2017-03-17 19:19 GMT+01:00 Jason Brown <jasedbr...@gmail.com>:

> As someone who spent a lot of time looking at the singletons topic in the
> past, Blake brings a great perspective here. Figuring out and communicating
> how best to test with the system we have (and of course incrementally
> making that system easier to work with/test) seems like an achievable goal.
>
> On Fri, Mar 17, 2017 at 10:17 AM, Edward Capriolo <edlinuxg...@gmail.com>
> wrote:
>
> > On Fri, Mar 17, 2017 at 12:33 PM, Blake Eggleston <beggles...@apple.com>
> > wrote:
> >
> > > I think we’re getting a little ahead of ourselves talking about DI
> > > frameworks. Before that even becomes something worth talking about,
> we’d
> > > need to have made serious progress on un-spaghettifying Cassandra in
> the
> > > first place. It’s an extremely tall order. Adding a DI framework right
> > now
> > > would be like throwing gasoline on a raging tire fire.
> > >
> > > Removing singletons seems to come up every 6-12 months, and usually
> > > abandoned once people figure out how difficult they are to remove
> > properly.
> > > I do think removing them *should* be a long term goal, but we really
> need
> > > something more immediately actionable. Otherwise, nothing’s going to
> > > happen, and we’ll be having this discussion again in a year or so when
> > > everyone’s angry that Cassandra 5.0 still isn’t ready for production, a
> > > year after it’s release.
> > >
> > > That said, the reason singletons regularly get brought up is because
> > doing
> > > extensive testing of anything in Cassandra is pretty much impossible,
> > since
> > > the code is basically this big web of interconnected global state.
> > Testing
> > > anything in isolation can’t be done, which, for a distributed database,
> > is
> > > crazy. It’s a chronic problem that handicaps our ability to release a
> > > stable database.
> > >
> > > At this point, I think a more pragmatic approach would be to draft and
> > > enforce some coding standards that can be applied in day to day
> > development
> > > that drive incremental improvement of the testing and testability of
> the
> > > project. What should be tested, how it should be tested. How to write
> new
> > > code that talks to the rest of Cassandra and is testable. How to fix
> bugs
> > > in old code in a way that’s testable. We should also have some
> guidelines
> > > around refactoring the wildly untested sections, how to get started,
> what
> > > to do, what not to do, etc.
> > >
> > > Thoughts?
> >
> >
> > To make the conversation practical. There is one class I personally
> really
> > want to refactor so it can be tested:
> >
> > https://github.com/apache/cassandra/blob/trunk/src/java/
> > org/apache/cassandra/net/OutboundTcpConnection.java
> >
> > There is little coverage here. Questions like:
> > what errors cause the connection to restart?

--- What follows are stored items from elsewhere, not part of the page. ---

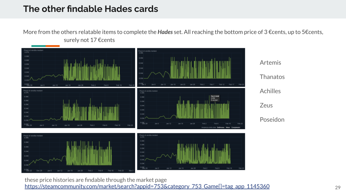Click the Thanatos card name

click(272, 77)
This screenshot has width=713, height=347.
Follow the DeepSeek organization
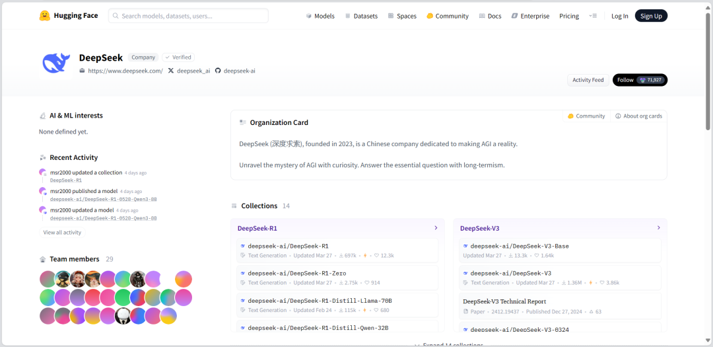click(640, 80)
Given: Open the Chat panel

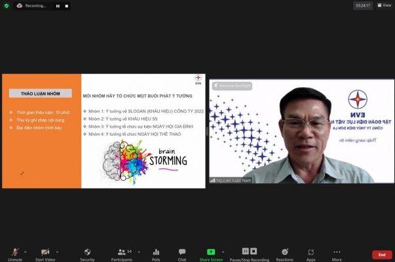Looking at the screenshot, I should pos(182,253).

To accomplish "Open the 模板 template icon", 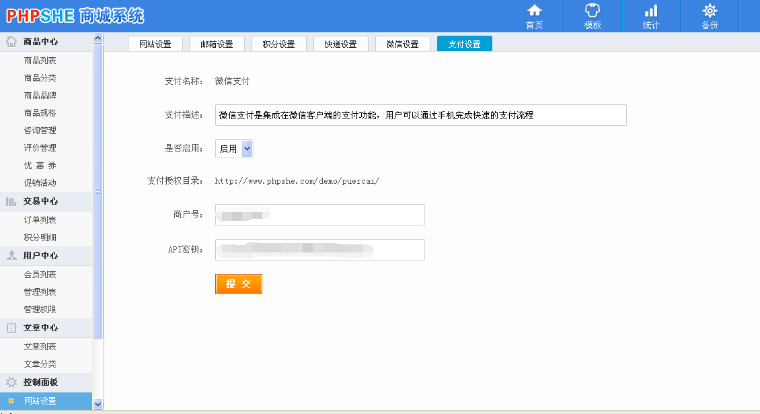I will (x=593, y=11).
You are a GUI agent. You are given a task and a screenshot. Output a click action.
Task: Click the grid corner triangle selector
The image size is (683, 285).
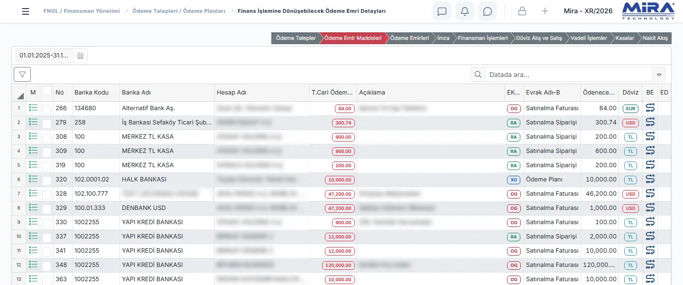(20, 95)
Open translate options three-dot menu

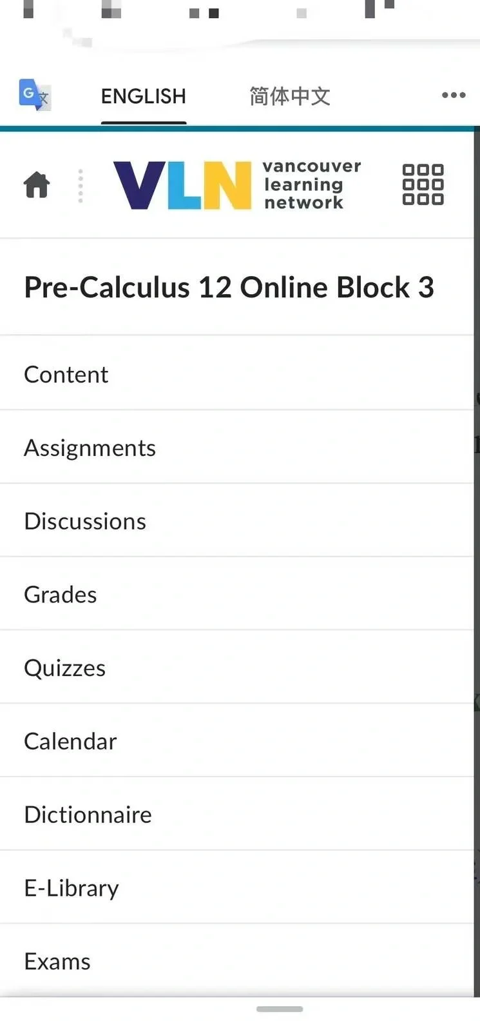click(x=454, y=95)
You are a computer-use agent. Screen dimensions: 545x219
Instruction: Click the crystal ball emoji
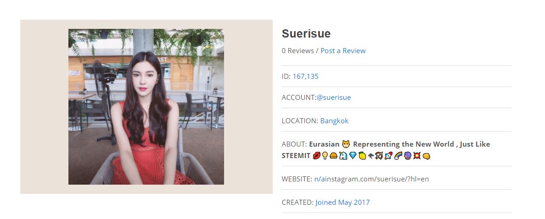tap(408, 155)
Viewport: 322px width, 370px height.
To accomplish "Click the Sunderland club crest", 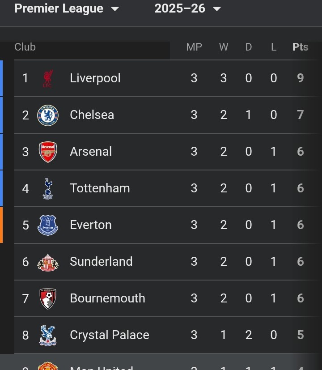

> > when are undropable messages are dropped?
> > what happens when the queue fills up?
> > Infamous throw new AssertionError(ex); (which probably bubble up to
> > nowhere)
> > what does the COALESCED strategy do in case XYZ.

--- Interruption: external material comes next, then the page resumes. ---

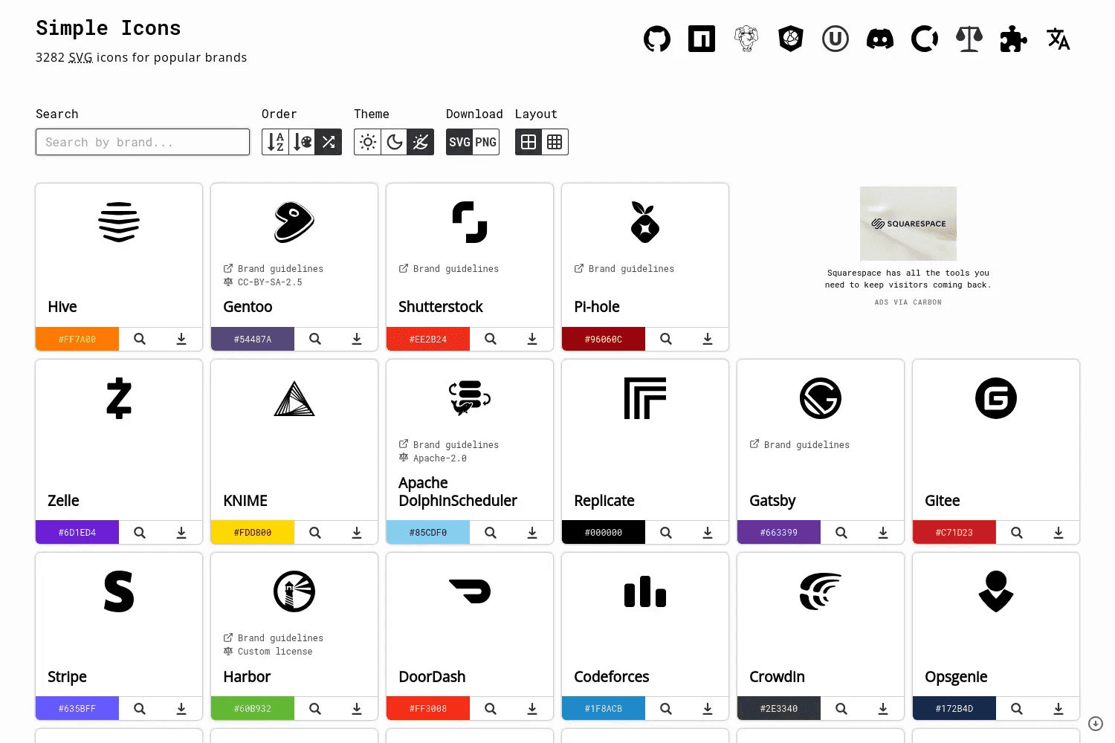Image resolution: width=1115 pixels, height=743 pixels.
Task: Select SVG download format
Action: pyautogui.click(x=459, y=142)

> > A nifty label (wow a label you just never see those much!)
> > outer:
> > while (!isStopped)
> >
> > Comments to jira's that probably are not explicitly tested:
> > // If we haven't retried this message yet, put it back on the queue to
> > retry after re-connecting.
> > // See CASSANDRA-5393 and CASSANDRA-12192.
> >
> > If I were to undertake this cleanup, would there actually be support? IE
> if
> > this going to turn into an "it aint broken. don't fix it thing" or a "we
> > don't want to change stuff just to add tests" . Like will someone pledge
> to
> > agree its kinda wonky and merge the effort in < 1 years time?